### Data for analysis
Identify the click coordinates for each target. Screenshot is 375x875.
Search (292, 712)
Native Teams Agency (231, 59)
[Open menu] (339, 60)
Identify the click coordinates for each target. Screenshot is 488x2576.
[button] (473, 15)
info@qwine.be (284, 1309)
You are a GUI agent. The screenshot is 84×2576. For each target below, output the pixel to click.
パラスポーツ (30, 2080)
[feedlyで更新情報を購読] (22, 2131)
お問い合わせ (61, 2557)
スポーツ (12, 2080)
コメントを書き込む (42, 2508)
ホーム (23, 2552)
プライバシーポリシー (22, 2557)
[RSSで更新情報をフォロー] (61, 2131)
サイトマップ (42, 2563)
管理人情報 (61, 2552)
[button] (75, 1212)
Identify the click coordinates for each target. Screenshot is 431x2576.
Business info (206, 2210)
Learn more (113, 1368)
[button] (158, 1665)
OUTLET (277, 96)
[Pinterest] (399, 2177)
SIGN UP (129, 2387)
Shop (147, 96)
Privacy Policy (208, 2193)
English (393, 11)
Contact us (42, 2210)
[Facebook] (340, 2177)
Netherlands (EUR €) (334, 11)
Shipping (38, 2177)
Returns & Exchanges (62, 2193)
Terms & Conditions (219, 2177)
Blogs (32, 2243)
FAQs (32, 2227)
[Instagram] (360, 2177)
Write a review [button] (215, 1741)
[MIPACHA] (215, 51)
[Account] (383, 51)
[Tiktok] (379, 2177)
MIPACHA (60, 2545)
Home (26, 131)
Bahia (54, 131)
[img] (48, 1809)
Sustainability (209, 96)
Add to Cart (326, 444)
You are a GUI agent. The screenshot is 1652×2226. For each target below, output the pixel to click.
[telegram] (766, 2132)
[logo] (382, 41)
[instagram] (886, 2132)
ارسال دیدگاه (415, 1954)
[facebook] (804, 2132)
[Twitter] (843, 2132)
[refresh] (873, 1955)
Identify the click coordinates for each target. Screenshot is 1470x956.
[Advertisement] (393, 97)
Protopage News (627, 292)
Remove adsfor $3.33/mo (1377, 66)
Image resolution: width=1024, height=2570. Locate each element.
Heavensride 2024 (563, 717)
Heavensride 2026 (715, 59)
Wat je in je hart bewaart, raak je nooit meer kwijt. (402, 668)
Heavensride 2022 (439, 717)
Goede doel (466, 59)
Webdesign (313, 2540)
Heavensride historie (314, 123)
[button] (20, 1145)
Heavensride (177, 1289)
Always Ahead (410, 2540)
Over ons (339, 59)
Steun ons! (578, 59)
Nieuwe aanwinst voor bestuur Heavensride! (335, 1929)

### Exercise goal
Write every line of the material above again, exactly.

### Finished exercise
Identify the click coordinates for each target. Screenshot is 375x875.
Search (292, 712)
Native Teams Agency (231, 59)
[Open menu] (339, 60)
Identify the click coordinates for each target. Screenshot is 488x2576.
[button] (473, 15)
info@qwine.be (284, 1309)
You are a GUI agent. The screenshot is 84×2576. For each target below, output the pixel to click.
パラスポーツ (30, 2080)
[feedlyで更新情報を購読] (22, 2131)
お問い合わせ (61, 2557)
スポーツ (12, 2080)
コメントを書き込む (42, 2508)
ホーム (23, 2552)
プライバシーポリシー (22, 2557)
[RSSで更新情報をフォロー] (61, 2131)
サイトマップ (42, 2563)
管理人情報 (61, 2552)
[button] (75, 1212)
Identify the click coordinates for each target. Screenshot is 431x2576.
Business info (206, 2210)
Learn more (113, 1368)
[button] (158, 1665)
OUTLET (277, 96)
[Pinterest] (399, 2177)
SIGN UP (129, 2387)
Shop (147, 96)
Privacy Policy (208, 2193)
English (393, 11)
Contact us (42, 2210)
[Facebook] (340, 2177)
Netherlands (EUR €) (334, 11)
Shipping (38, 2177)
Returns & Exchanges (62, 2193)
Terms & Conditions (219, 2177)
Blogs (32, 2243)
FAQs (32, 2227)
[Instagram] (360, 2177)
Write a review [button] (215, 1741)
[MIPACHA] (215, 51)
[Account] (383, 51)
[Tiktok] (379, 2177)
MIPACHA (60, 2545)
Home (26, 131)
Bahia (54, 131)
[img] (48, 1809)
Sustainability (209, 96)
Add to Cart (326, 444)
You are a GUI agent. The screenshot is 1652×2226. For each target below, output the pixel to click.
[telegram] (766, 2132)
[logo] (382, 41)
[instagram] (886, 2132)
ارسال دیدگاه (415, 1954)
[facebook] (804, 2132)
[Twitter] (843, 2132)
[refresh] (873, 1955)
Identify the click coordinates for each target. Screenshot is 1470x956.
[Advertisement] (393, 97)
Protopage News (627, 292)
Remove adsfor $3.33/mo (1377, 66)
Image resolution: width=1024, height=2570. Locate each element.
Heavensride 2024 (563, 717)
Heavensride 2026 (715, 59)
Wat je in je hart bewaart, raak je nooit meer kwijt. (402, 668)
Heavensride 2022 (439, 717)
Goede doel (466, 59)
Webdesign (313, 2540)
Heavensride historie (314, 123)
[button] (20, 1145)
Heavensride (177, 1289)
Always Ahead (410, 2540)
Over ons (339, 59)
Steun ons! (578, 59)
Nieuwe aanwinst voor bestuur Heavensride! (335, 1929)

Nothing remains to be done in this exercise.